THE EXERCISE
Can you rewrite the records below with every "Image resolution" changed to "Screenshot resolution", everything else unchanged and the pictures left out?

* * * * * * *

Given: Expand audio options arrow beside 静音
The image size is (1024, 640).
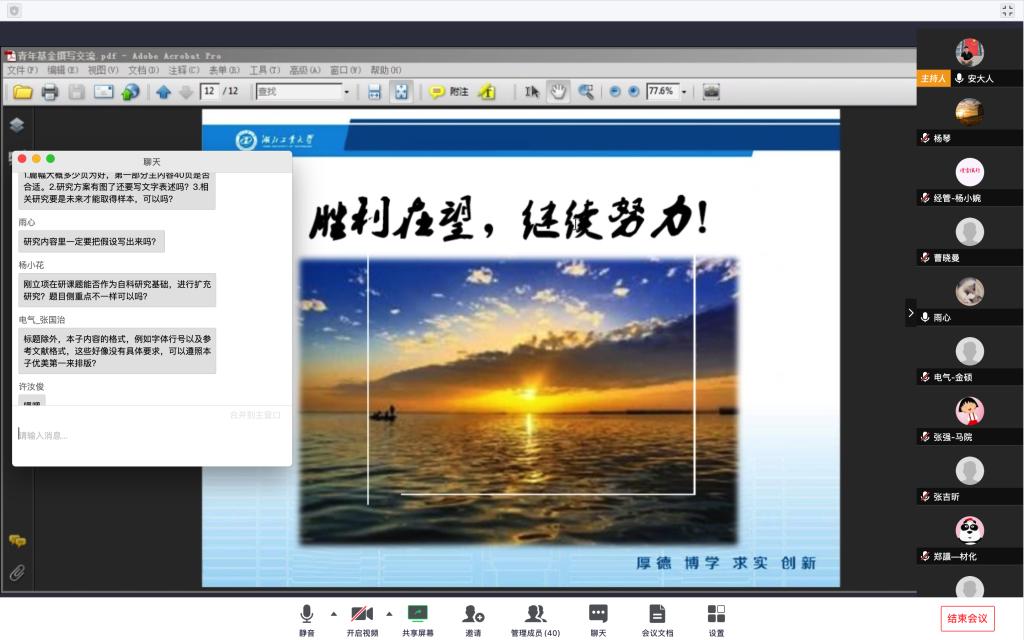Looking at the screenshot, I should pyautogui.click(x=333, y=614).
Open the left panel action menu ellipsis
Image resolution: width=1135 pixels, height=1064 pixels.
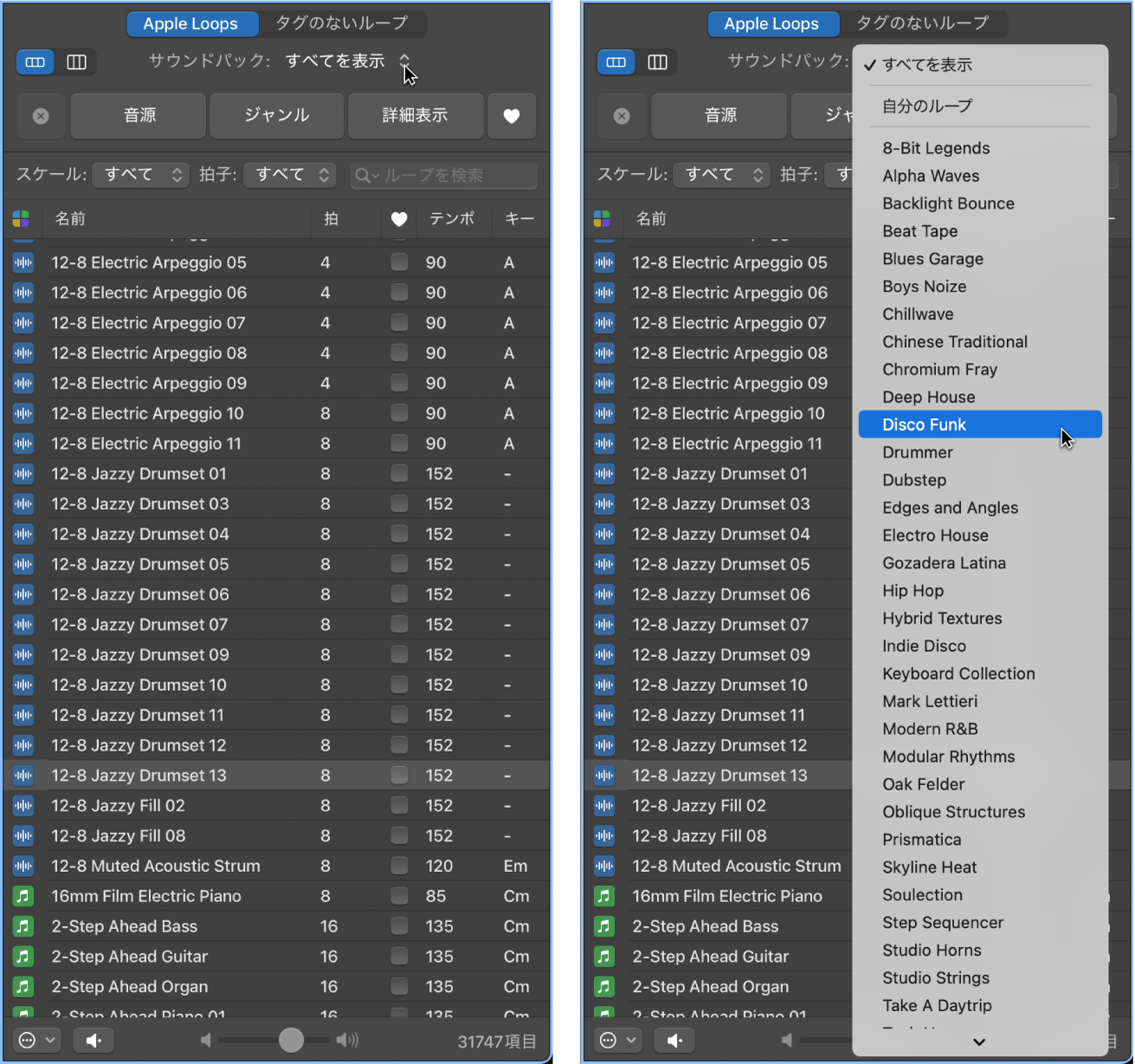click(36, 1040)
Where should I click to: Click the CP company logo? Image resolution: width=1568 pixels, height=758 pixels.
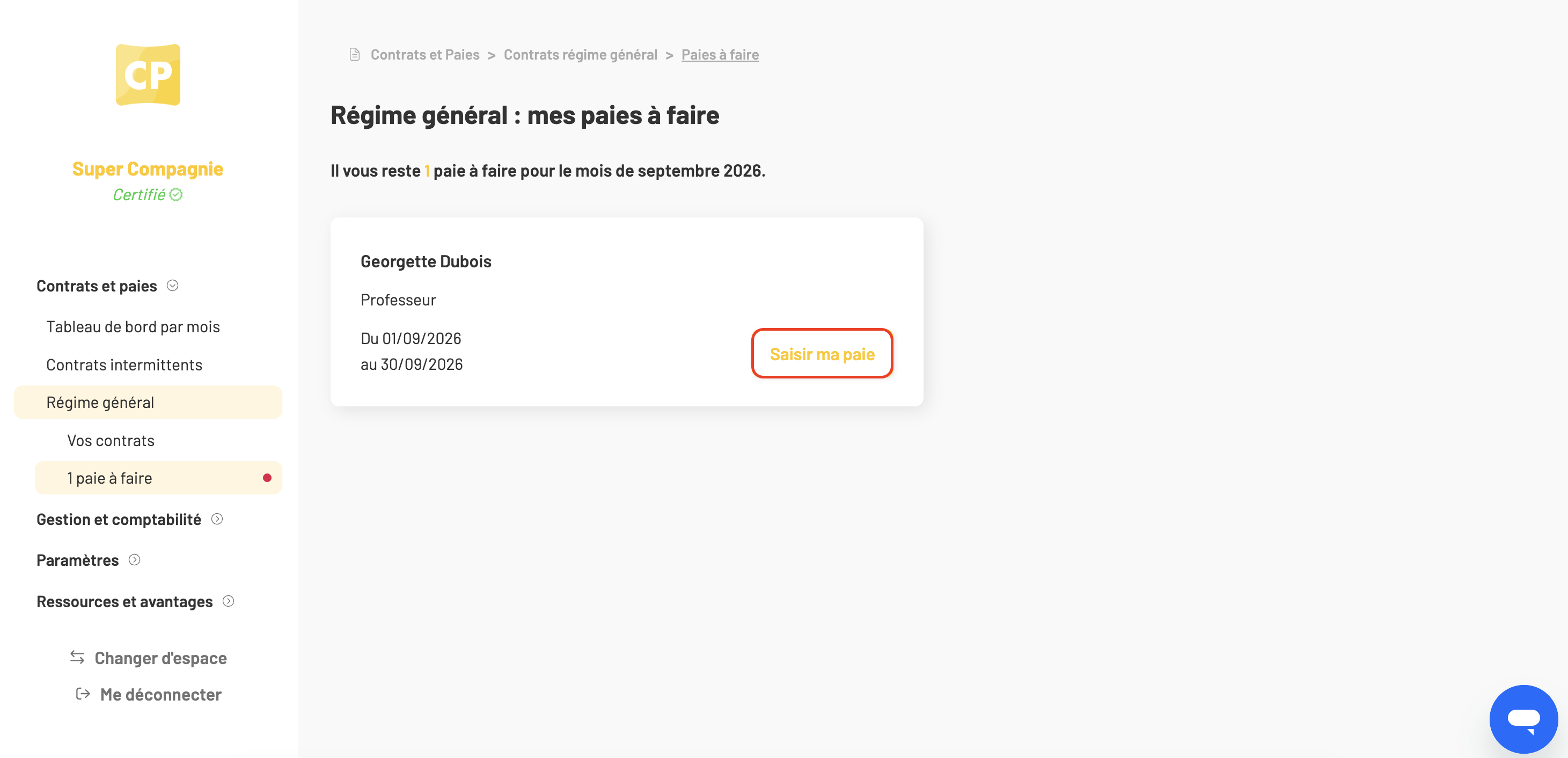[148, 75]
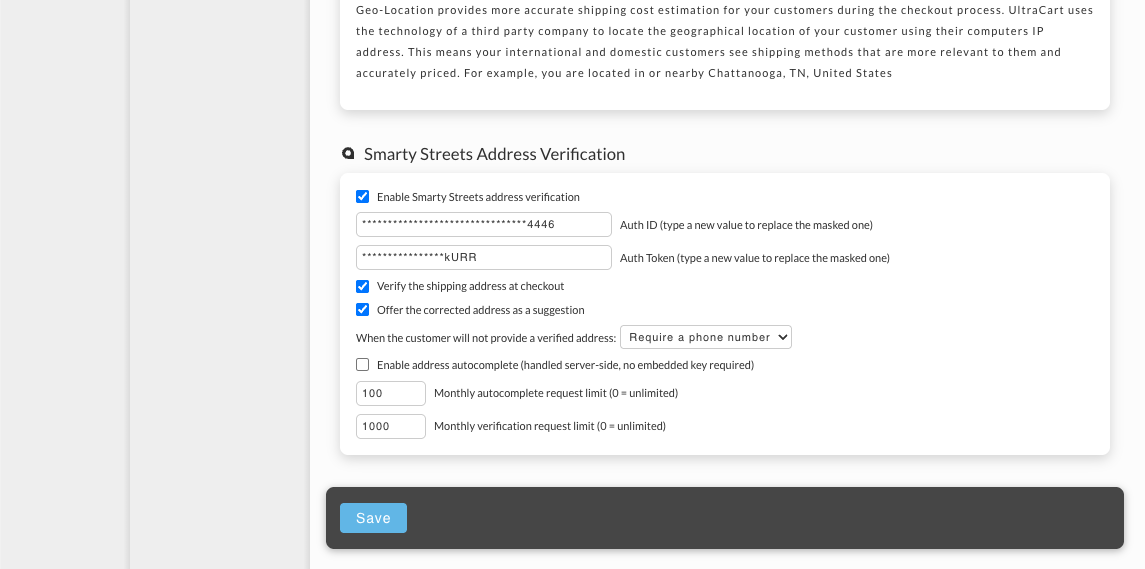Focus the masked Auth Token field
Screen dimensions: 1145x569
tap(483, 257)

* * * * * * *

REPLY
Given: Expand audio options arrow beside 静音
The image size is (1024, 640).
Looking at the screenshot, I should pyautogui.click(x=333, y=614).
Open the left panel action menu ellipsis
Screenshot resolution: width=1135 pixels, height=1064 pixels.
click(36, 1040)
Where should I click to: Click the CP company logo? Screenshot resolution: width=1568 pixels, height=758 pixels.
[148, 75]
Focus the masked Auth Token field
Screen dimensions: 1145x569
tap(483, 257)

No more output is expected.